In the fall, the Mary S. Byrd Gallery of Art at Augusta University will have on display for the public an exhibit by Bojana Ginn, an Atlanta-based sculptor. Ginn was named the winner of the 2018 Ellsworth Kelly Award, which will fund the exhibit. The award is endowed by the Ellsworth Kelly Foundation, named for the late artist, and is in its third year of awarding $40,000 grants to support solo exhibits across the country for contemporary visual artists. This year, the opportunity to even apply for the award is granted to only 10 institutions east of the Missouri River. And even the department’s staff couldn’t believe they had been selected.

“We thought that was really unusual because we are up against all of these other institutions,” said Scott Thorp, Chair of Art and Design at Augusta University and Associate Vice President for Interdisciplinary Research at Augusta University. “This is something that is announced through all of the art magazines, Art in America, Art Forum, they all instantly had the  Mary S. Byrd Gallery in their publications.”

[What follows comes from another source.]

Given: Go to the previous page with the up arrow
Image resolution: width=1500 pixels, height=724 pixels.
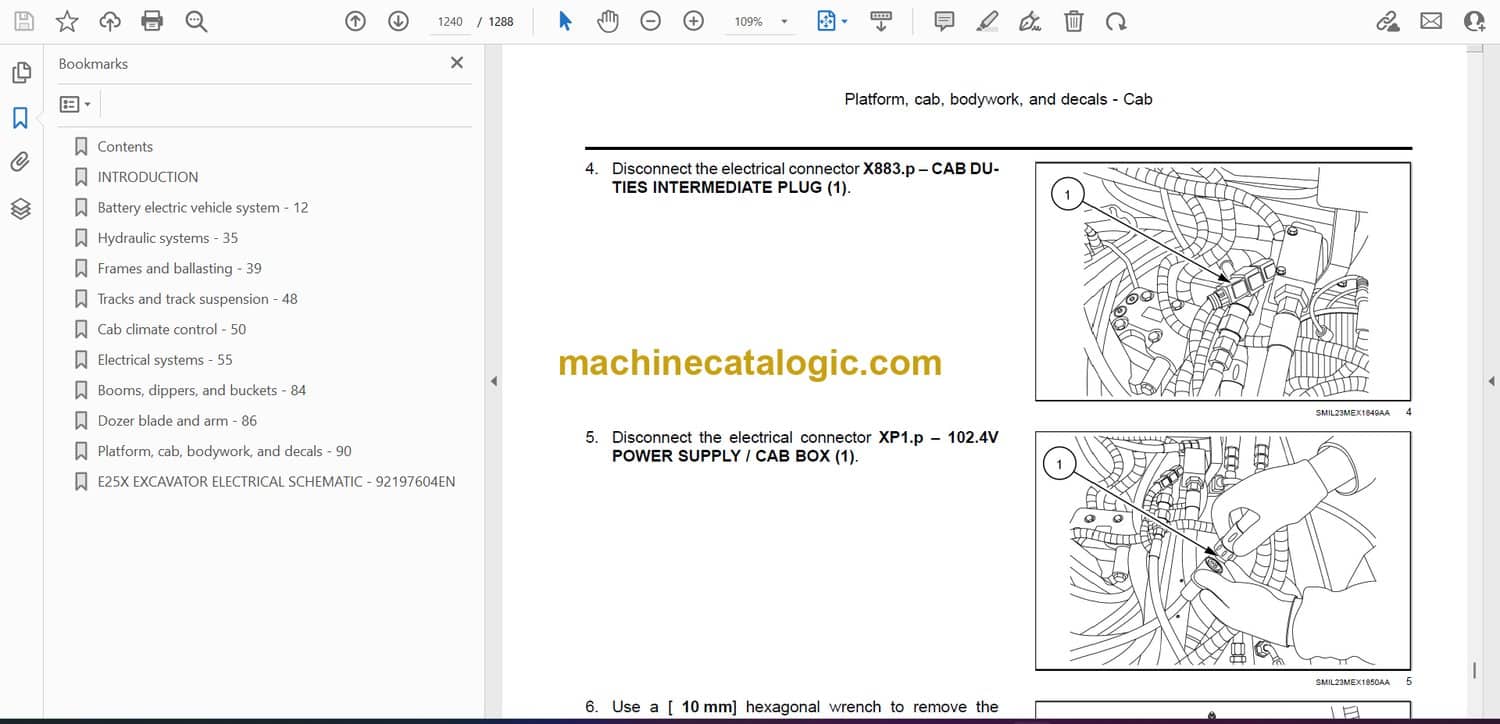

Thorp said the award brought the spotlight to the AU art department, spurring recognition for other unprecedented opportunities on the world stage.

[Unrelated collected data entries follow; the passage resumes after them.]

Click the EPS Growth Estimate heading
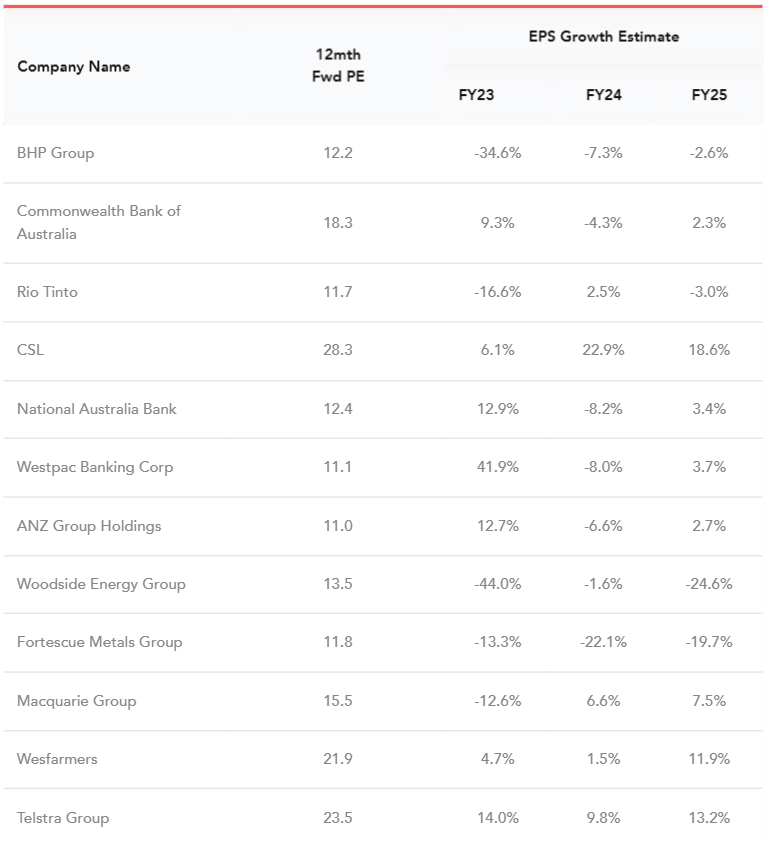 click(x=603, y=37)
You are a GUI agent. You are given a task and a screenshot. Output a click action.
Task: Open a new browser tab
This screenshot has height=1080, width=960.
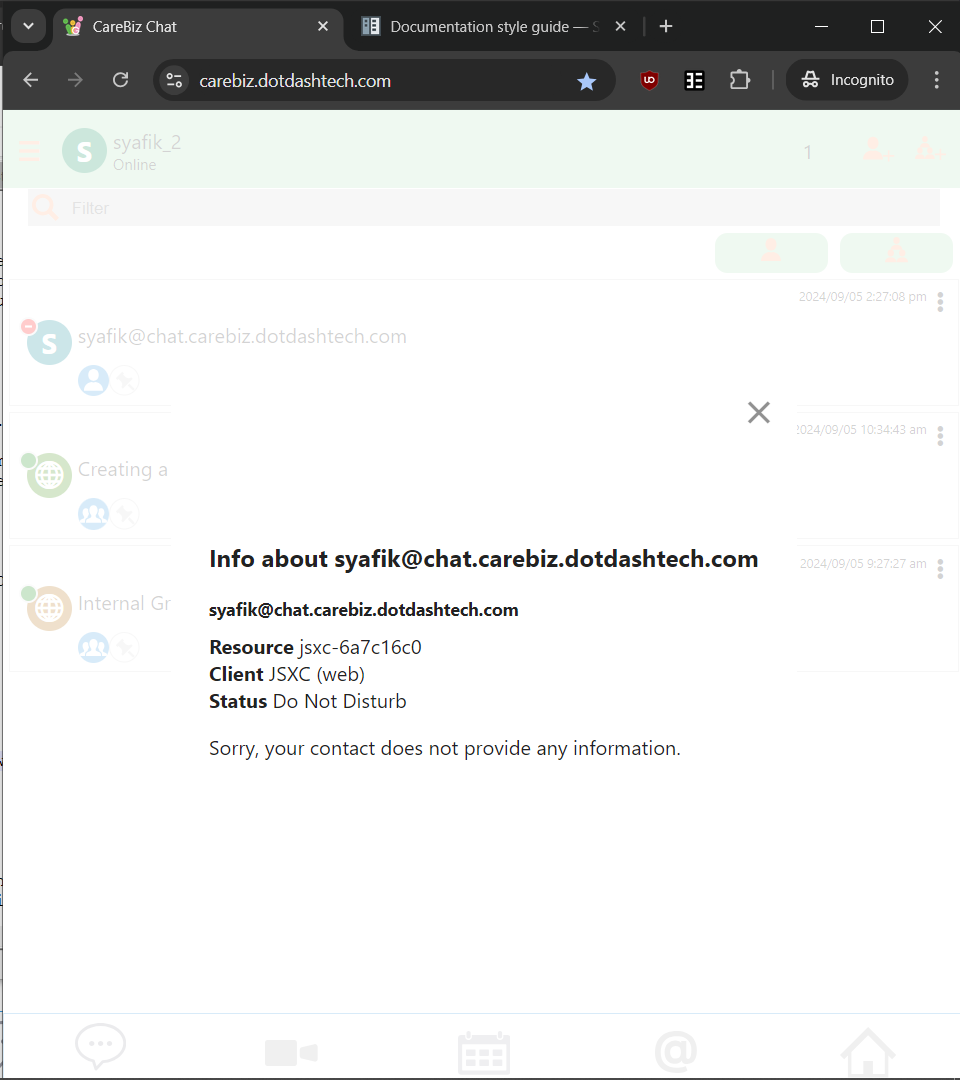(x=666, y=27)
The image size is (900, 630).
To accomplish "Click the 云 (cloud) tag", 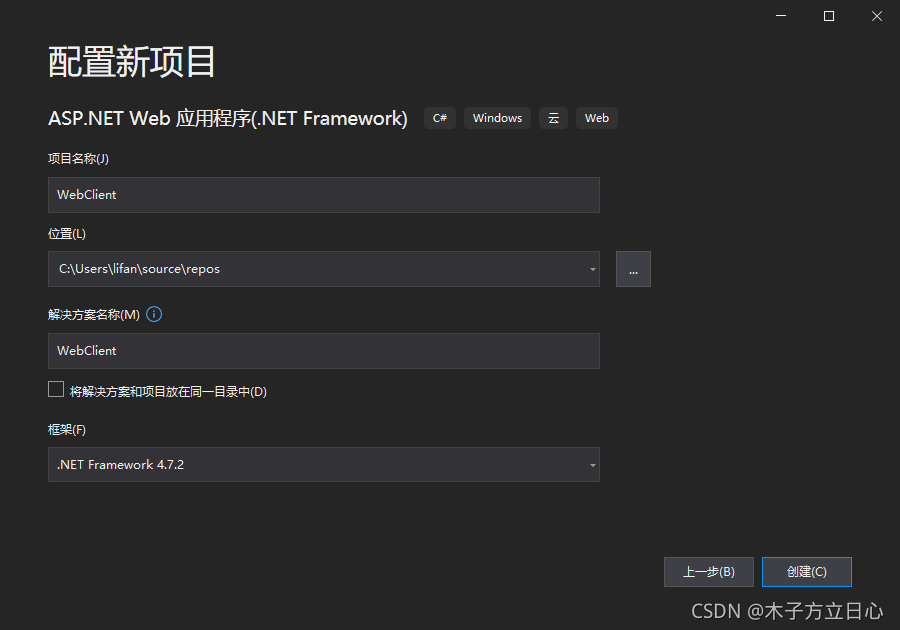I will 553,118.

In May, the work of Cheryl Goldsleger, a Morris Eminent Scholar at Augusta University, will be on display at the Global Art Affairs (GAA) Foundation’s exhibit in Italy during the 2019 Venice Art Biennale. The exhibit will be on display through November.

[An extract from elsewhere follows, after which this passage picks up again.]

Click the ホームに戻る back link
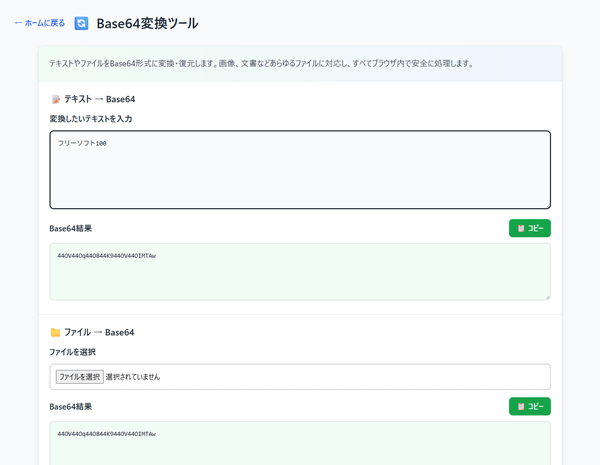 (x=40, y=23)
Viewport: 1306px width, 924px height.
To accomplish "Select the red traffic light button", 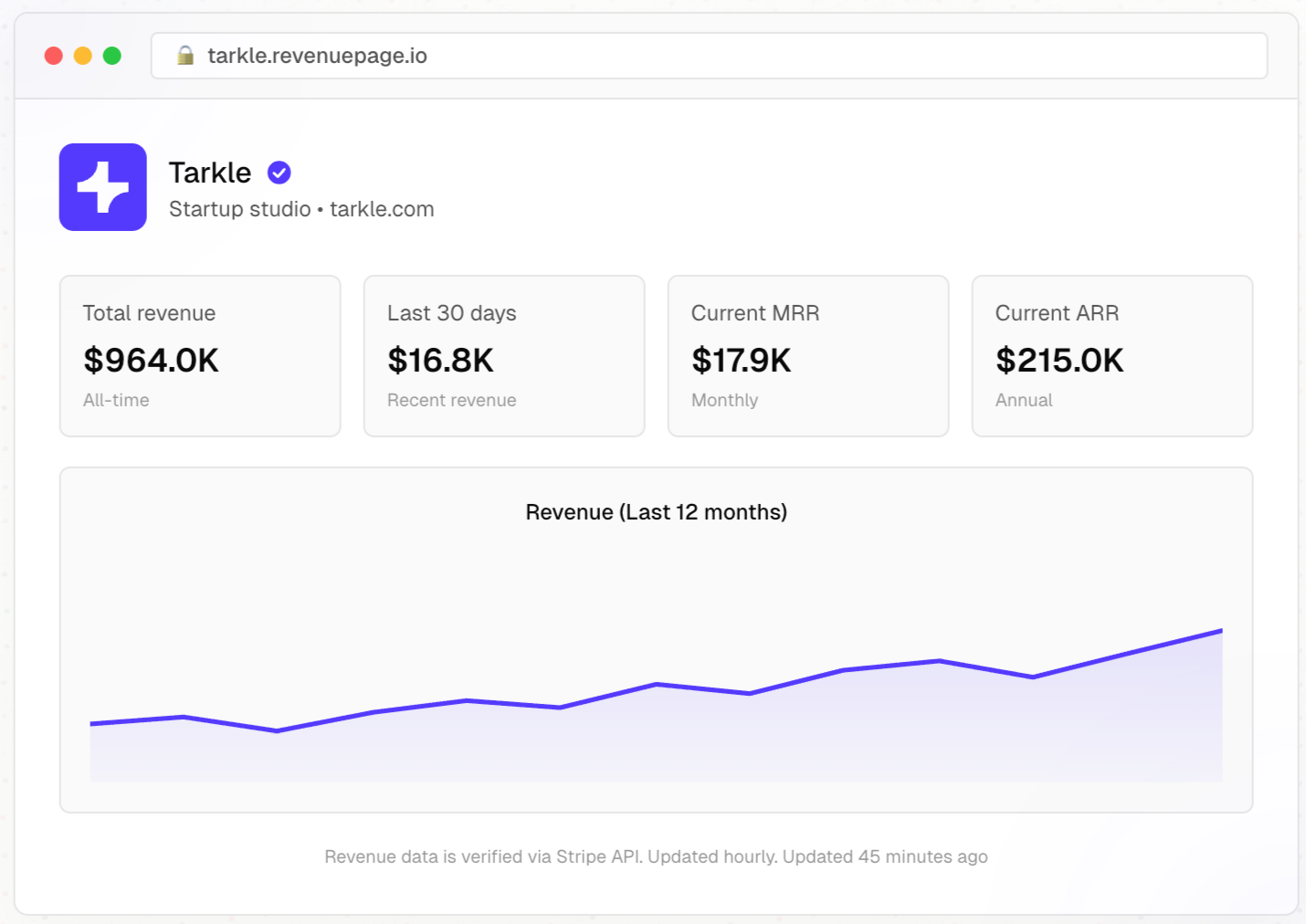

But all of the success, Thorp says, is owed to the connections the department has crafted with the local community after an educational shift within the department four years ago to use those connections to make Augusta a cultural hub.

“Our mission here is a little different than normal art departments,” Thorp said. “It started a few years back when we decided to really define ourselves as a creative community, rather than just an art department. What we’ve done is we have partnered with people and we have taken certain initiatives to expand more broadly what we want to do. It’s more to have an impact now, than just a department teaching students.”

Partnerships with local groups like the Greater Augusta Arts Council and the Gertrude Herbert Institute, and being active with events like Westobou and Arts in the Heart, are what has helped raise the department’s level of recognition. And it seems to be creating a chain reaction.

“People have become aware of who we are,” Thorp said. “We have been bringing in big name artists like Kara Walker, which a department our size shouldn’t be bringing in. Not that we shouldn’t, but a department of our size doesn’t bring in the best artist in the world and we have been doing that the past couple years, especially with the help of Cheryl Goldsleger, our Morris Eminent Scholar.”

“Together we are creating this kind of buzz in the area, bringing people in who are very well known. People are saying we are interesting so they are putting us on lists,” Thorp said.

The department’s gallery curator Shannon Morris curated an art collection to decorate the new Georgia Cyber Center’s Hull McKnight Building. In addition, Thorp sits on the Public Art Advisory Panel and says they are currently working to commission three gateway projects at the entry of the city.

“With that, the public art concept is catching on and other people are commissioning public art, so it really is catching on downtown,” Thorp said.

And they’re not stopping there.

According to Thorp, the department is taking a more practical approach to course offerings and says they are dedicated to keeping their Fine Arts and Design courses connected, to help make students more well-rounded for the workforce. Coming this fall, Thorp says the department is planning to offer an animation course. The new course is designed to hone the skill sets needed for film production as Georgia continues to grow into a hot-spot for the film industry. The course will not focus on the typical Pixar animation, but rather explore technologies such as virtual reality, artificial reality, and other components that involve animation.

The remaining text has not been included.